It did not take long for the boy’s mother to realise that she did not much like him after all.
She had begged for her family to return the three-year-old to her care after losing him to them when he was just a few weeks old.
But once he was back, she found that he “pushed my buttons” and reminded her too much of his father.
“Don’t get me wrong, I did love the boy,” she later told police.
“But there was a part of me that hated him because he looked like his father, or maybe because he was his father’s child, I don’t know.”
In the end, the hate won out.
The then 40-year-old woman and her partner variously slammed the little boy’s head in a wardrobe door, beat him with a wooden spoon, stuffed a plastic ball into his mouth and strapped it with duct tape and stuffed him into an ice-filled Esky and sat on the lid over a three-month period in 2014.

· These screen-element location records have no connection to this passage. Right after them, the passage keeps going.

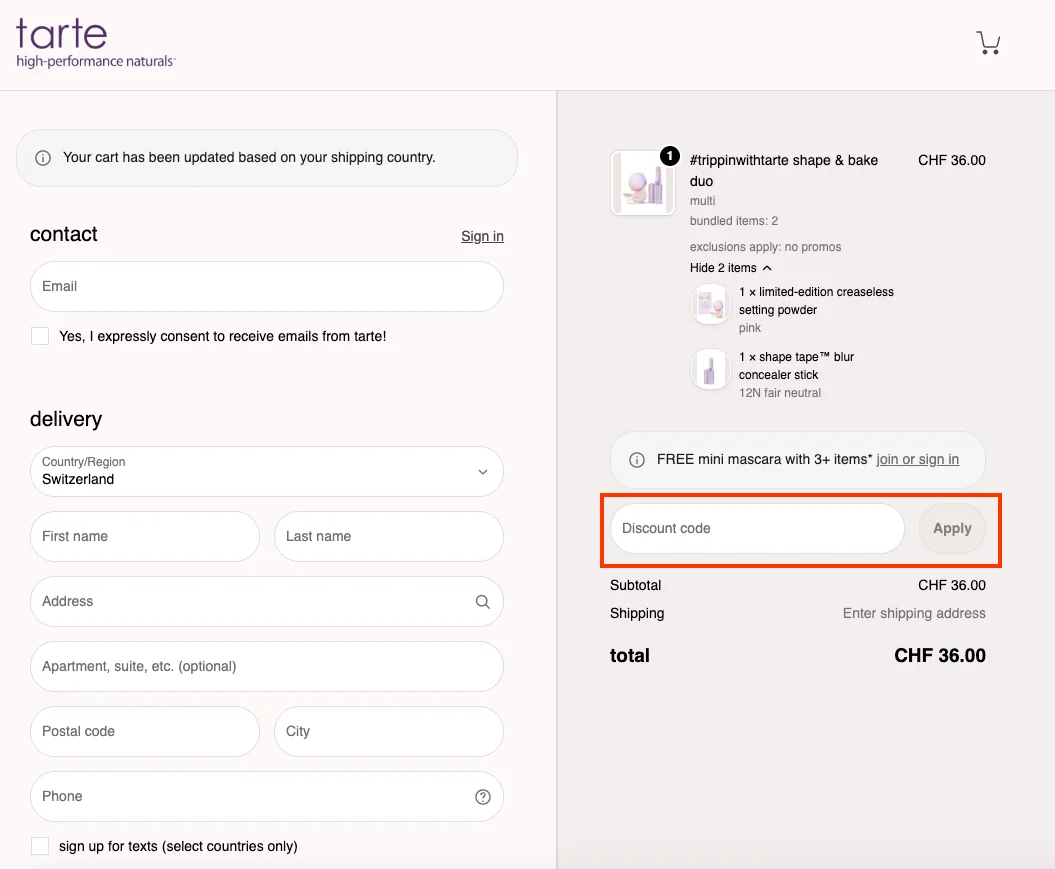Click the info icon beside the mini mascara offer
The height and width of the screenshot is (869, 1055).
(x=637, y=459)
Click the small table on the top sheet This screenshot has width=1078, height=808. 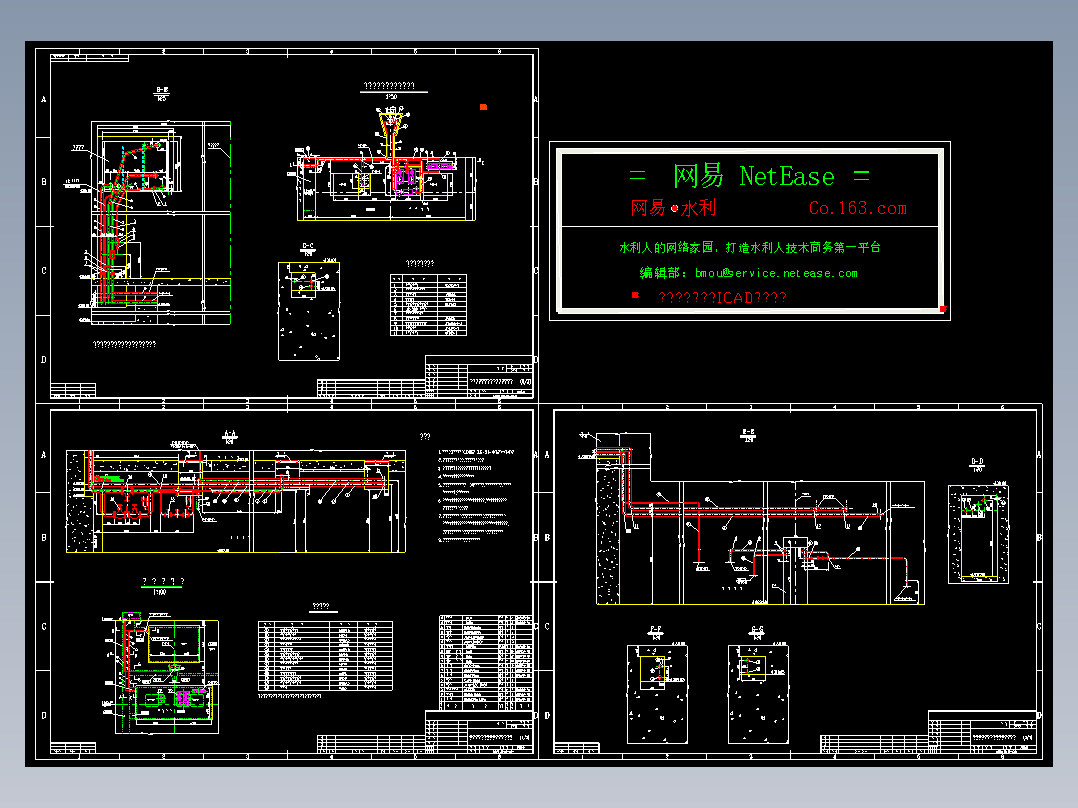click(x=428, y=305)
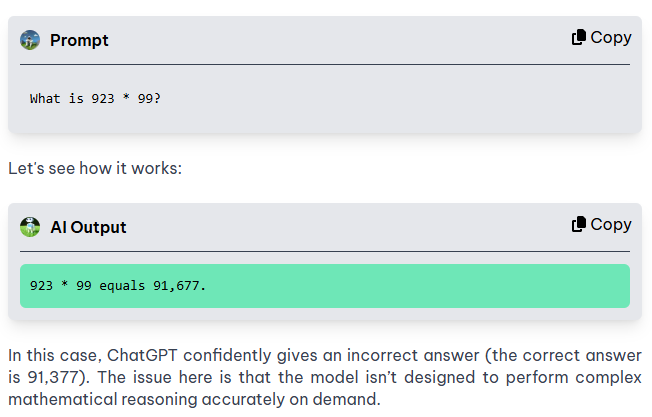Click the prompt text "What is 923 * 99?"
This screenshot has width=652, height=417.
pyautogui.click(x=95, y=99)
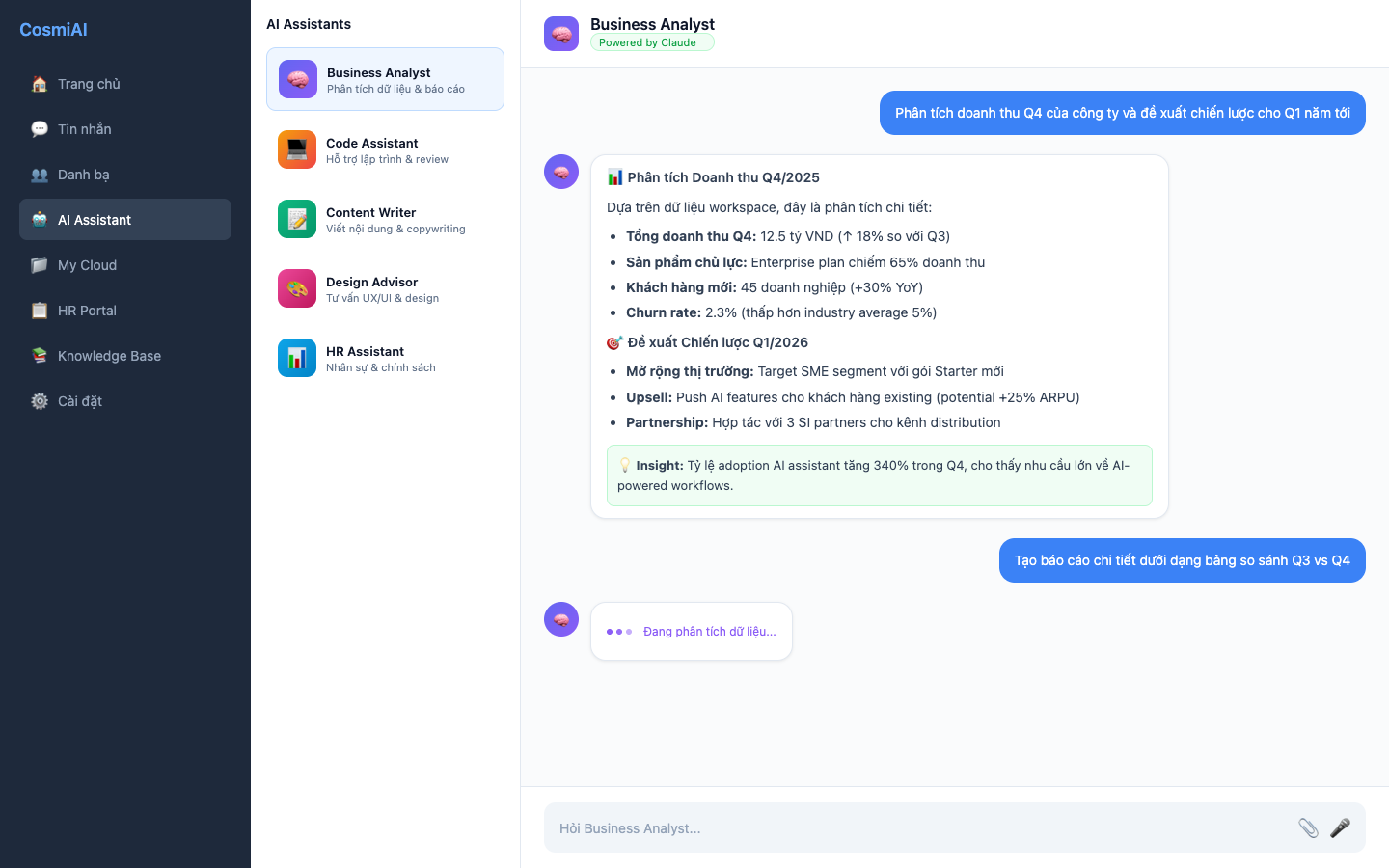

Some time between the evening of August 2 and the morning of August 3, 2014, by means unknown, they put him out of his misery altogether.
Forensic pathologists found that he died of cardiac arrest after a blunt force spinal injury caused by rapidly accelerating and decelerating forces, such as his head moving forwards and backwards quickly.
On Thursday, Justice Peter Johnson sentenced the woman to 44 years in jail with a non-parole period of 33 years, and her 48-year-old partner to 40 years with a non-parole period of 30 years.
The pair had admitted to the abuse, but claimed he died after tripping over dog leads on an excursion to their local park in Oberon.
But a jury did not accept this had occurred, following evidence that witnesses saw only the couple and their daughter at the park on the day in question, and that the daughter had tripped over the dog leads.
Police had also overheard the woman’s partner telling her, “You’ve got to stick to that” after she told her brother that story in a phone call that was covertly recorded.
The boy had been living happily with his relatives in Sydney until June 2014 when his mother insisted upon his return.
“When he came to Oberon he looked just like his father and she wanted to kill his father because he had an affair with another woman,” Justice Johnson noted in his sentencing remarks.
The boy’s father had died of cancer in 2010. The mother remarked to police: “It got him before I did.”
Psychologists found that she suffered from depression, had been abused as a child and was possibly transferring her anger at her former partner onto the child, which Justice Johnson found to be the most “grotesque and cruel feature” of her conduct towards her son.
He took into account in his sentencing decision the abuse to which the boy had been subjected in the two months leading up to his death.
“The child’s capacity to resist was significantly reduced because of the physical and psychological torment which he had suffered,” Justice Johnson said.
“He was exceedingly vulnerable.”
As the boy’s mother returned to the cells, family members called from the stands: “Good. Hope you never get out”.
When she was gone, they began to cry.